Reading the book twice convinced me that Guston’s return to the figure in 1968 was predestined, or at least that his abstract career was a sojourn in a land where he was never at home. (No true-blue abstract painter could give the kind of lecture that Guston gave on Piero’s cycle of paintings at Arezzo.) The problem wasn’t just the hermeticism of abstraction, or its purity, or its self-importance, or its narrative incapacity, or its artiness. (“He wants art,” Guston said about Feldman.) Abstract art did not satisfy Guston’s yearning for what he called tangibilia, touchable stuff, the thickness of things, a dissatisfaction he kept relocating earlier, even back to the ’50s. And abstraction was too easy, he said in 1979—too thin, too quickly consumed, too lacking in the “contest” between structure and meaning. When the interviewer (Jan Butterfield) nicely objected that abstraction might be considered thicker and more real than figuration because it does not depict something else, Guston replied excitedly, “I don’t think you can begin with what you should end up with.”
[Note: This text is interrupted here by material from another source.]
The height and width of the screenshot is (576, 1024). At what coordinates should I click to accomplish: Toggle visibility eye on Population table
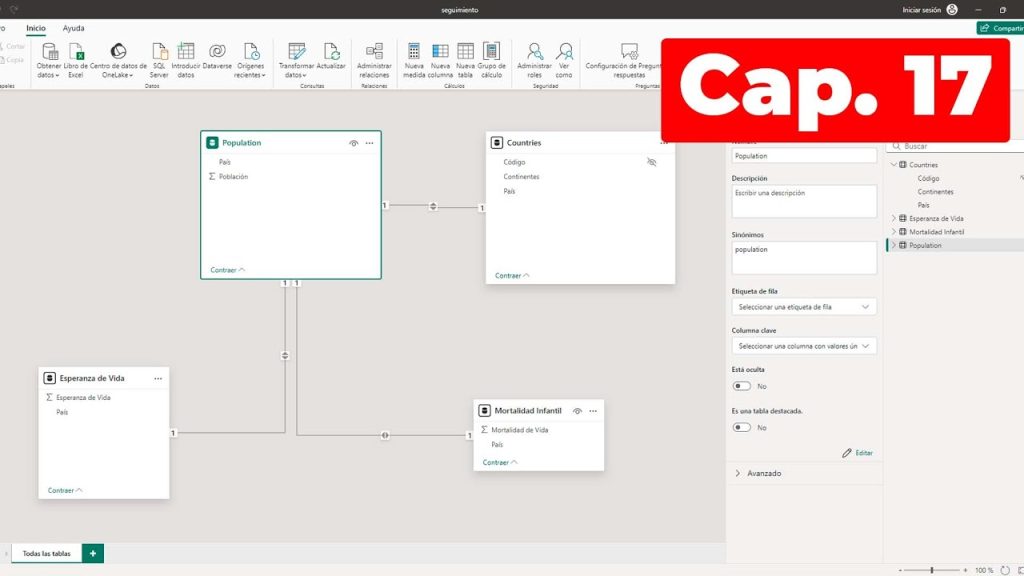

It’s a key moment, a revelation of Guston’s dialectical streak, his love of the winding path. It explains why so much of his talk twists around opposites: recognition and blindness, freedom and impossibility, movement and fixity, exposing and masking, acting and witnessing, doing and knowing, self-consciousness and self-forgetting, art and life, good and evil. And it explains—despite his unease with abstraction—his lifelong love of Mondrian’s work, especially the drawings of the teens and the paintings of the ’40s, tangled by revision, when Mondrian “became involved in sensations and intimations of the absolute, rather than grabbing the absolute by the throat,” as Guston told Feldman. “It’ll die if you grab it by the throat. Like [crumples papers].” Thinking about Mondrian made Guston hungry. “Well,” he said to no one in particular, “should we send out for some Chinese food?”

Harry Cooper is curator and head of Modern and Contemporary Art at the National Gallery of Art, Washington, DC.